Tuesday, October 15, 2024

For the Feast of St Theresa of Avila - A Film of Mass in the Ancient Carmelite Rite

I posted this video nine years ago on the feast of St Theresa of Avila, but the YouTube channel which originally hosted it has since been deleted, which seems like a good reason to update and repost. It is a recording of a Mass celebrated according to the Use of the Old Observance Carmelites, essentially the Use which St Theresa herself would have known. The Discalced Reform of the Order which she and St John of the Cross founded adopted the liturgical Use of Rome (as represented by the Missal and Breviary of St Pius V), but only after St Theresa’s death, and by some reports, very much against her intentions.

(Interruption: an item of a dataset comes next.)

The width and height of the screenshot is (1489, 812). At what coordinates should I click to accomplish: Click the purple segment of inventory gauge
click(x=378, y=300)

This recording was made at Aylesford Priory in England, where St Simon Stock was elected head of the Carmelite Order in 1245. The priory was suppressed at the Reformation, but the property was bought back by the Old Observance branch of the Order in 1949, and the house re-established. The video begins with some account of the works for the rebuilding of the compound, still ongoing at the time it was made; the Mass itself begins at the 4:00 mark.

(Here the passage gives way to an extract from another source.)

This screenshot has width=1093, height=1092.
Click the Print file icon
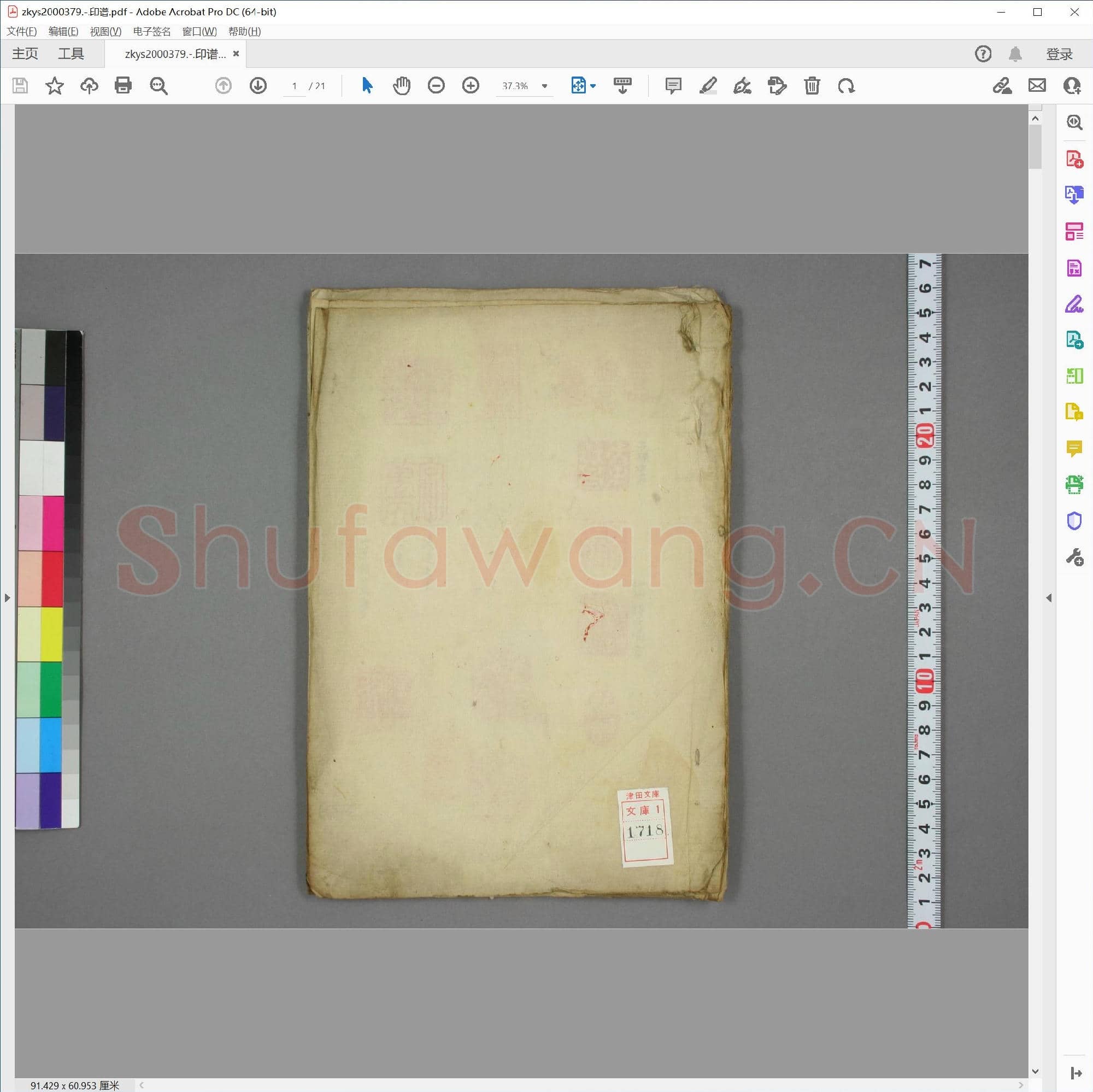[123, 85]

The Mass which is celebrated here, filmed on a Sunday in September according to the narration, is a Votive Mass of the Resurrection, a custom which originated in the Use of the Holy Sepulcher in Jerusalem during the Crusades, when that church was occupied by canons of the Latin Rite. The early Carmelites adopted that Use as their own, and maintained this custom; where the main Mass on a Sunday was normally said after Terce, the Votive Mass of the Resurrection was celebrated right after Prime, the hour of the Resurrection itself. The text of the Mass is the same as that of Easter Sunday; however, the words “hodierna die - on this day” are omitted from the Collect, and the Sequence is not sung. The Scriptural readings are given in English by the narration, unfortunately in the Knox translation; we may also note that, in keeping with a common use which is sadly still not dead, the Gradual and Alleluia are done in Psalm tone. Despite these small flaws, this remains an incredibly precious document of one of the Church’s most venerable liturgical rites.